Algumas propostas são mais restritas, caso do Apê da Lapa, feito por dois chefs, que preferem nem aparecer, para que não cresça demais. Os seguidores dessa turma sabem que é preciso ficar de olho nas redes sociais, pois as datas nem sempre são anunciadas com antecedência. A especialista em permacultura Bia Goll, por exemplo, avisou que faria um jantar-oficina, na terça-feira 8, uma semana antes. No sobradão onde mora, próximo à Avenida Paulista, batizado de Casa Botânica, ela ensinou, para oito pessoas, a fazer quatro pratos e uma sobremesa. Só depois da aula, veio a comilança. E não há dúvida: ver os chefs em ação faz parte do prazer do evento. No Recife, as reservas para a noite da massa fresca da Trattoria DaDani costumam esgotar em menos de uma semana. “Para mim, o desafio é trazer e mostrar novidades, como os origamis de massa fresca em forma de pequenos barcos”, diz a chef pernambucana Danielle Johnnei.
Pratos artesanais a esse ponto são viáveis apenas quando se trabalha a portas fechadas. Para proporcionar um menu degustação de cinco tempos, com iguarias típicas da gastronomia nórdica, a chef Denise Guerschman organiza todos os fins de semana um jantar no sábado e um almoço no domingo, com apenas dezenove pessoas, no restaurante O Escandinavo, em São Paulo. “Usamos insumos que não são fáceis de ser encontrados, que exigem preparo antecipado”, explica Denise.
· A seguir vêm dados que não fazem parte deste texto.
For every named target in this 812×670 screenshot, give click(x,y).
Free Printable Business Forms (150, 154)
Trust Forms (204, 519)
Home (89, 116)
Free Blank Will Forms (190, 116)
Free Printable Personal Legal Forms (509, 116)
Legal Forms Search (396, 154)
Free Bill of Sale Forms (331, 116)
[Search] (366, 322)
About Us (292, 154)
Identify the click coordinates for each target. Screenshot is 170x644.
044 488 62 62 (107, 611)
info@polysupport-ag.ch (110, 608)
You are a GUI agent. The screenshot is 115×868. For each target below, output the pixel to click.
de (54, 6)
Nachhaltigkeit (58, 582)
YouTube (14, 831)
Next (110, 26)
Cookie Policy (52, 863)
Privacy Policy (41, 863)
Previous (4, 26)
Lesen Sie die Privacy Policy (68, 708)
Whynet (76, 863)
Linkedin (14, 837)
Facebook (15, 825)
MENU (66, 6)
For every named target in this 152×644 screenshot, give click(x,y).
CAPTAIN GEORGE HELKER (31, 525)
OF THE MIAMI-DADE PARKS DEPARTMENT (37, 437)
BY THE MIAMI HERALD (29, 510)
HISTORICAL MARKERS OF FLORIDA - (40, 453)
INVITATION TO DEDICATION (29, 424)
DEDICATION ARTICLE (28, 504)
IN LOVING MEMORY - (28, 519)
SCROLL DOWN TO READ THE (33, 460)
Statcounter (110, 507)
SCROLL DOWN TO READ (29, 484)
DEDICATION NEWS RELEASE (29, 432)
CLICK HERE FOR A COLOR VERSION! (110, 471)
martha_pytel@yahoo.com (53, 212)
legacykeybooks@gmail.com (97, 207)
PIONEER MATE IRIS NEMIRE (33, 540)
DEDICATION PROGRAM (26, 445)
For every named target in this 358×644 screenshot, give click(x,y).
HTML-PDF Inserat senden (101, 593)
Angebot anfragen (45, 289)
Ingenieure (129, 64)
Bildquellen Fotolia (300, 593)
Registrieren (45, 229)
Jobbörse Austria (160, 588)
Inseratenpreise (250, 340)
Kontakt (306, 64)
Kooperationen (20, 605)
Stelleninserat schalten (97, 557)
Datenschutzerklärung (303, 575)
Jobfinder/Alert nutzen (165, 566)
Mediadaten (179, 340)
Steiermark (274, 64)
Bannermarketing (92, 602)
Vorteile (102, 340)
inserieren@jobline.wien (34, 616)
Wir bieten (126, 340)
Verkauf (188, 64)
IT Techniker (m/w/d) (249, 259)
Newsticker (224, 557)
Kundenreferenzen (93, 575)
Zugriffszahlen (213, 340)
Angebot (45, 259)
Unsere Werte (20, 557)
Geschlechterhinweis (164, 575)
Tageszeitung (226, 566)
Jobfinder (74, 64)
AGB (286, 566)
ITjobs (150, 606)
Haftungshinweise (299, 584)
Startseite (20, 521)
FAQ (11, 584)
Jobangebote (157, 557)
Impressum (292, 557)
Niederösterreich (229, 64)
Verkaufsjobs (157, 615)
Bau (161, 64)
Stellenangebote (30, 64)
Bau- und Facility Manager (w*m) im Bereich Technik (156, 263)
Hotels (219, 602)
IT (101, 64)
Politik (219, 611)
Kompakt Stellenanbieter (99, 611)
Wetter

Idealizadora do Clandestino, projeto descolado que oferece menu degustação de doze a quinze etapas, a chef Bel Coelho enxerga no formato a oportunidade de ter uma equipe enxuta e integrada ao processo criativo, além de zelo pela biodiversidade do que prepara. O Clandestino, que parou por um tempinho, voltará no segundo semestre dentro do Cuia Café, no térreo do Copan, edifício cartão-postal da capital paulista, de Oscar Niemeyer e Carlos Lemos. Quem ali entrar terá uma bela história de paladar para contar.
Vale, em experiências desse quilate, uma frase de Joël Robuchon, dono de 28 estrelas Michelin no currículo: “Não podemos cozinhar se não gostamos das pessoas”. Funciona ao redor da mesa, diante de um balcão, mas em tudo, na vida.